Huntley v. Stanchfield

174 Wis. 565 | Wis. | 1921

Siebecker, C. J.

The trial court held that the facts shown by the record and affidavits filed in the proceeding-do not show that the defendants violated the injunctional *568order, made in the original action, and dismissed the order to show cause why the defendants should not be punished for contempt for violating the in junctional order. The plaintiff claims that it is clearly shown by the affidavits that the defendants are using the Republican House as a “hotel.” The fact is undisputed that defendants published in a Platteville newspaper a notice inviting the public to patronize “The Stanchfield” as a good place to stay while visiting the Big Badger Fair to be held for four days, requesting advance reservation, and stating that “The Stanchfield” was modern throughout and had “rooms with private bath.” The defendants con-ducted a grill room in the building. It also appears that travelers occupied rooms for a night, for a day and night, or for several days and nights, and that traveling and touring parties secured accommodation for meals and rooms. The use of printed cards to be signed by guests specifying the engagement of rooms for a period of months at a fixed rate per day, but leaving the customer free to leave at any time, constitutes in fact a system of registration equivalent to that of a hotel register. True, a large part of “The Stanchfield” is occupied by families and persons as boarders and lodgers of a private lodging and boarding house, yet the other, use of the house is clearly of the nature and kind for which a hotel is used in the sense as defined in Huntley v. Stanchfield, 168 Wis. 119, 169 N. W. 276. Such use constitutes a violation of the injunctional order entered in that case. Admittedly Patnaude is the present owner of the Columbia Hotel. Is he, as such owner, entitled to the benefits of the restrictive covenants contained in the deeds before this court in the former case of Huntley v. Stanch-field? The covenants in the conveyances of the Columbia Plotel to the Huntleys and of the Republican House property (now the Stanchfield Apartments) to the Stanchfields provide “that the said building known as the Republican *569Hotel shall not be used as a hotel for fifteen years” from November 14, 1916. In the Huntley Case it was held that:

“The restriction was effectual against Patnaude as owncr of the Republican Hotel property and became binding on the subsequent owners by express covenants in the successive deeds, and hence inures to the benefit of the plaintiff as the original party thereto.”
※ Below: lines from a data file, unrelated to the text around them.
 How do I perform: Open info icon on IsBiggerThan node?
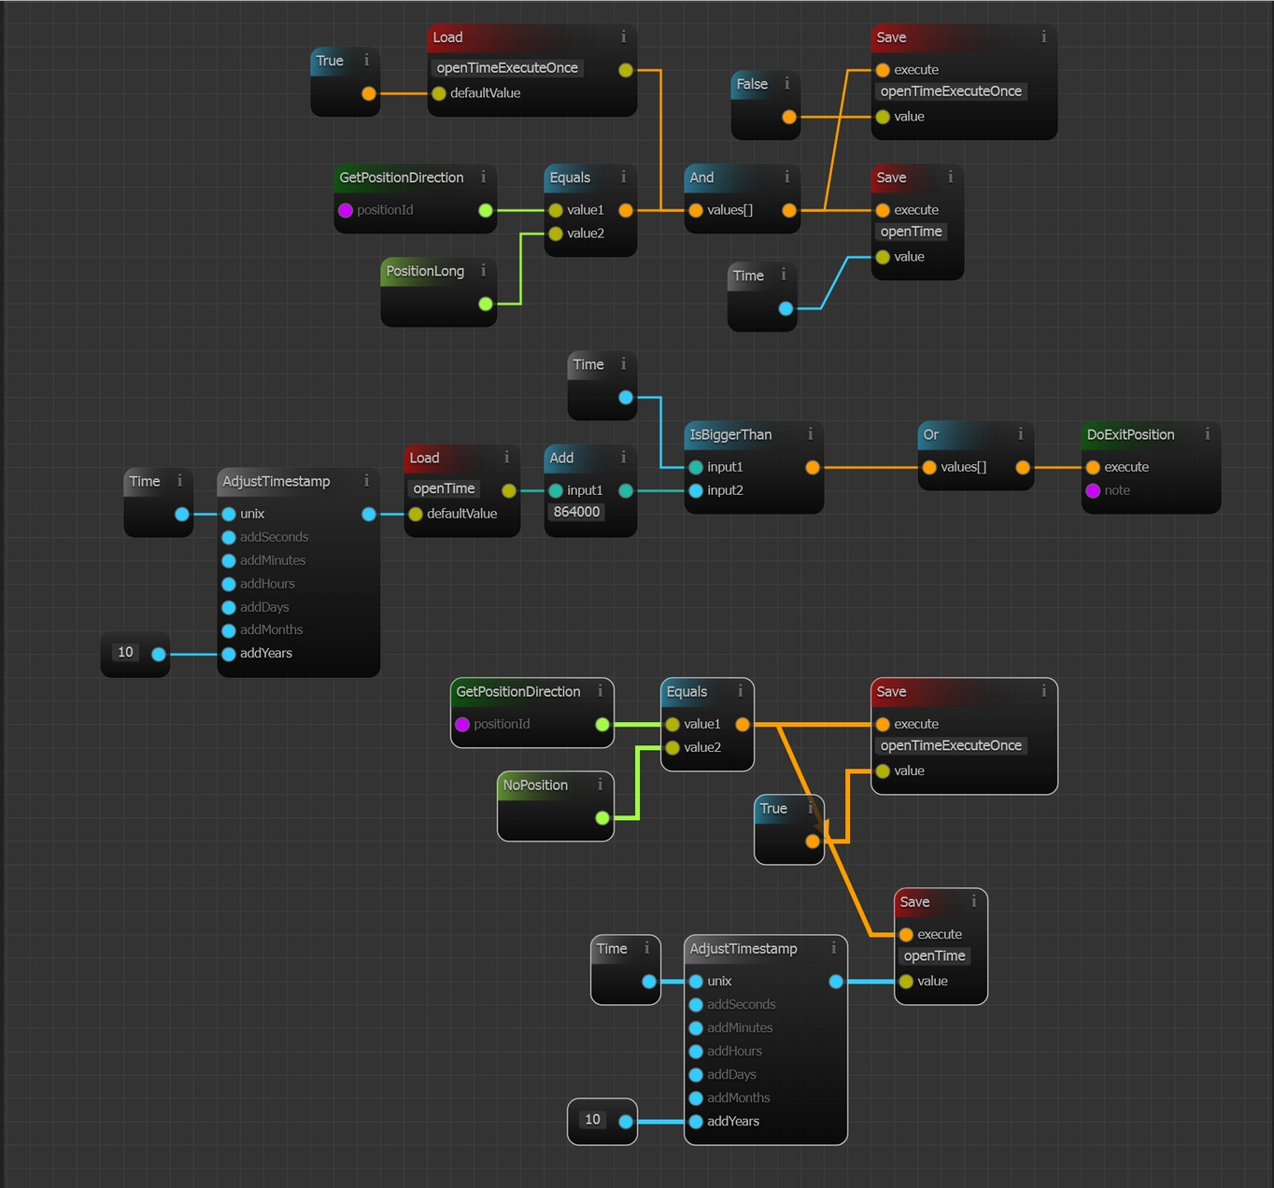[810, 434]
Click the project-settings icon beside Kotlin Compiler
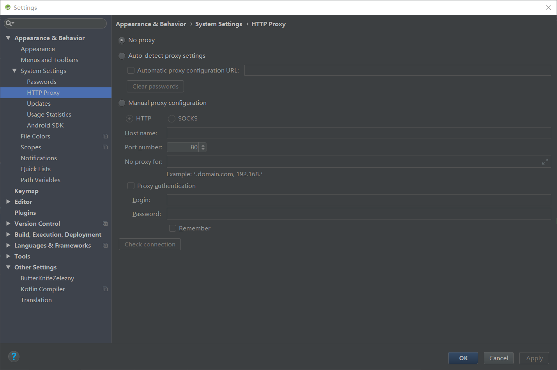The image size is (557, 370). pos(105,289)
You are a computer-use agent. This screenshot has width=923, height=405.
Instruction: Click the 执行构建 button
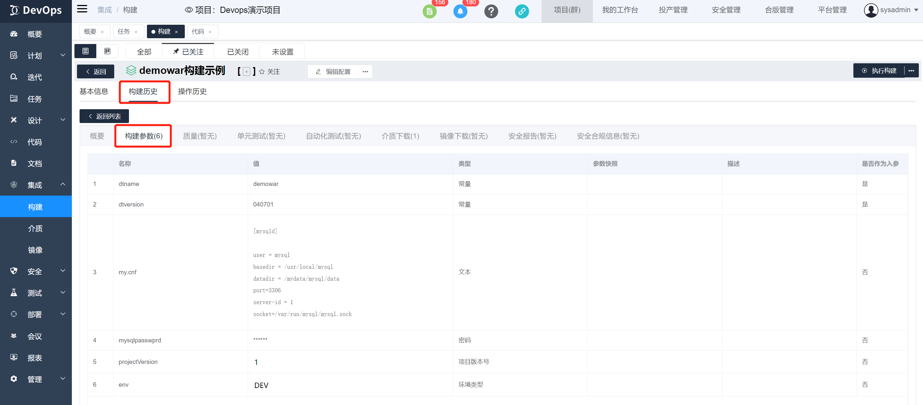(879, 71)
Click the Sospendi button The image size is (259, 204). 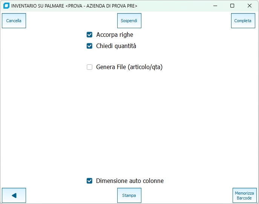129,21
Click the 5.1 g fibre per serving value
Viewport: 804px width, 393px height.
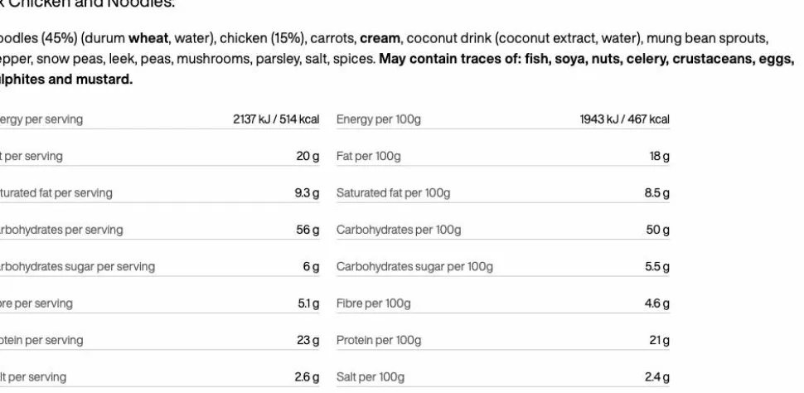click(x=308, y=303)
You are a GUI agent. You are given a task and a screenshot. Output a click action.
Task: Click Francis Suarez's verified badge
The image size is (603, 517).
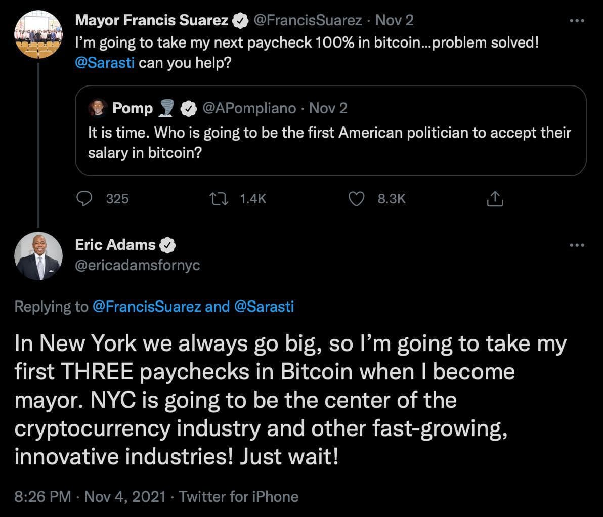pos(240,21)
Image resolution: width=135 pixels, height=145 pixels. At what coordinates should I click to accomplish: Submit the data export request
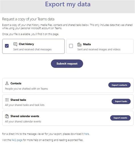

It is now asserted by the defendants that this was a personal covenant in favor of the Huntleys, the purchasers of the Columbia Hotel, and in whose deed the covenant was first inserted. This claim is not well founded. It is manifest that the covenant was intended as a condition of the conveyance of the Columbia Hotel property from Patnaude to the Huntleys and was intended for the benefit of the Columbia Hotel property. As declared in Hodge v. Sloan, 107 N. Y. 244, 17 N. E. 335:

“The contract was good between the original parties, and it should, in equity at least, bind whoever takes title with notice of such covenant. ... In order, to uphold the liability of the successor in title, it is not necessary that the covenant should be one technically attaching to and concerning the land and so running with the title. It is enough that a purchaser has notice of it.” Boyden v. Roberts, 131 Wis. 659, 111 N. W. 701.

In the instant case the defendants.not only had notice of it, but expressly accepted the conveyance of the Republican House property subject to the restrictive condition for the benefit of the Columbia Hotel property. We think it clear that the restriction is one for the benefit of the Columbia Hotel property and is appurtenant to it and that Patnaude acquired the right thereto as vendee of this property from Huntley.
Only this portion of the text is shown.